[svn.haxx.se] · SVN Dev · SVN Users · SVN Org · TSVN Dev · TSVN Users · Subclipse Dev · Subclipse Users · this month's index

Re: Merge tracking proposal

From: Julian Foad <julianfoad_at_btopenworld.com>
Date: 2006-05-04 12:55:10 CEST


I've read through and come up with a list of questions as they occurred to me.
  Some are rather open-ended; most are basically asking for more information or
explanation. I don't expect you to answer them all in full (e.g. providing a
full set of use cases and examples in response to my "Use cases?" question).
If you think about them and try to answer most of them within the next draft of
the proposal, I'll read that and see if there is anything still unclear.

Daniel Berlin wrote:
> As part of this, I have come up with a design I plan on implementing for
> tracking what revisions have been merged where, in a manner that is
> suitable for use by various other operations (history sensitive merging,
> etc).

Scope?
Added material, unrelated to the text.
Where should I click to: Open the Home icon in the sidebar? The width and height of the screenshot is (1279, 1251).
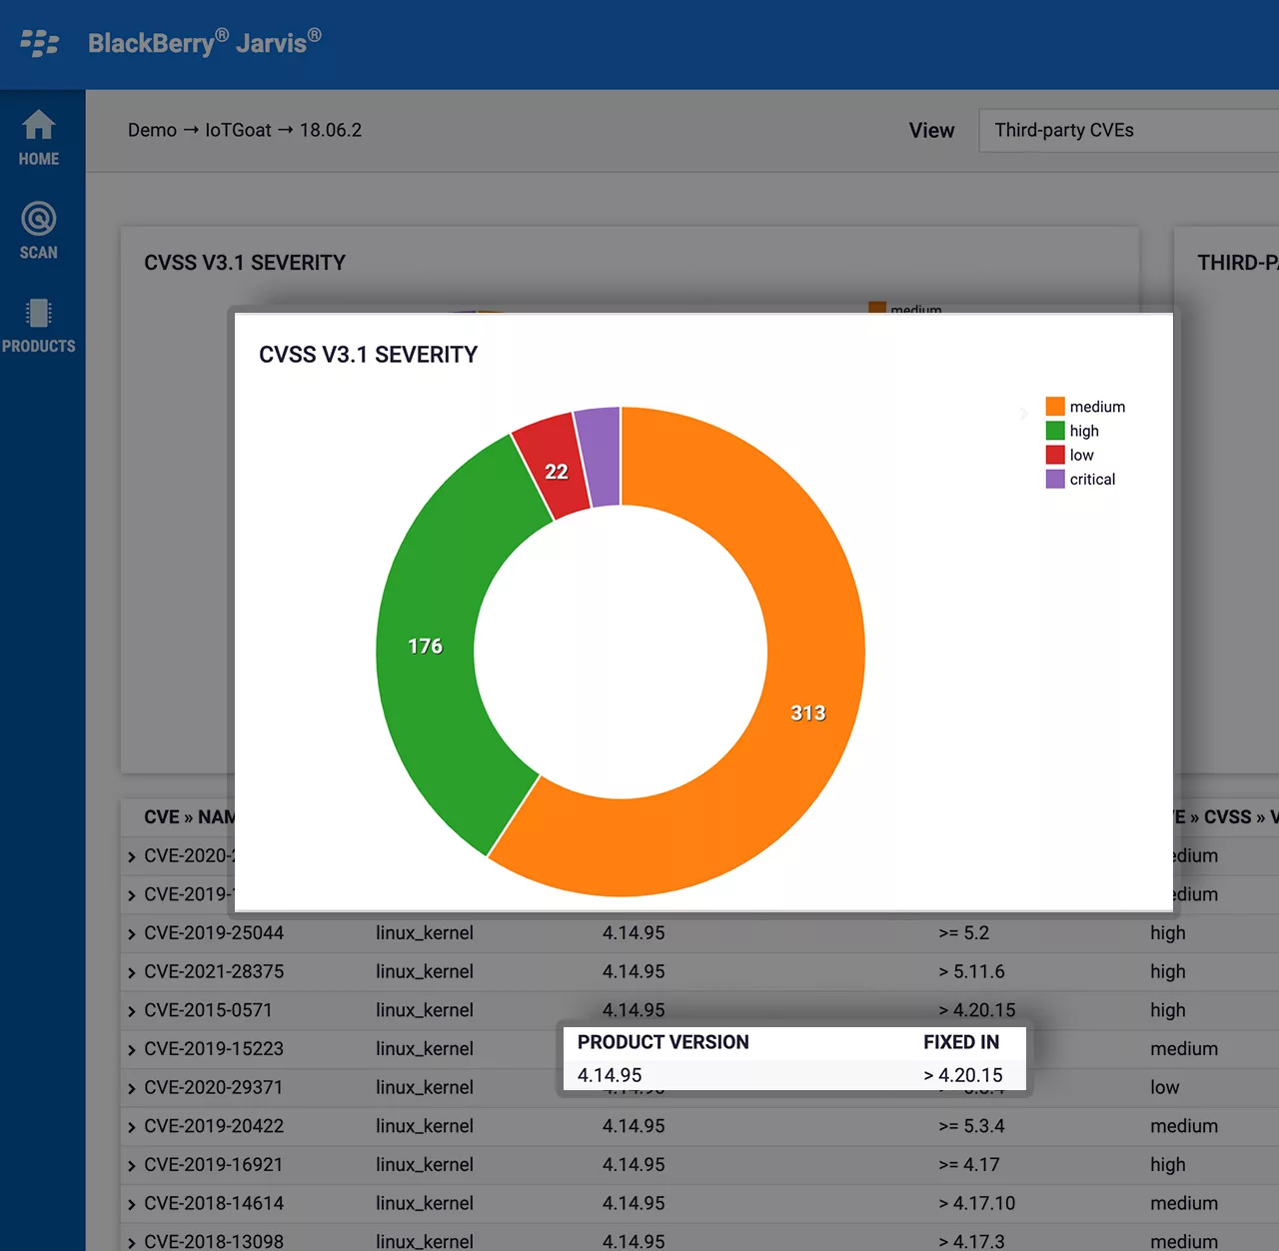point(39,125)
That is, what are the limits of the kinds of merging this is intended
to support? Automatic merges client-side? Server-side? Manual merges (i.e.
where no "svn merge" command was used)? More?

> In doing so, I reviewed the use cases that were kindly written up, and
> believe that most if not all of them can be accomplished with this
> design.

Can you give references to these use cases?

Examples of how this design works in practice in these cases?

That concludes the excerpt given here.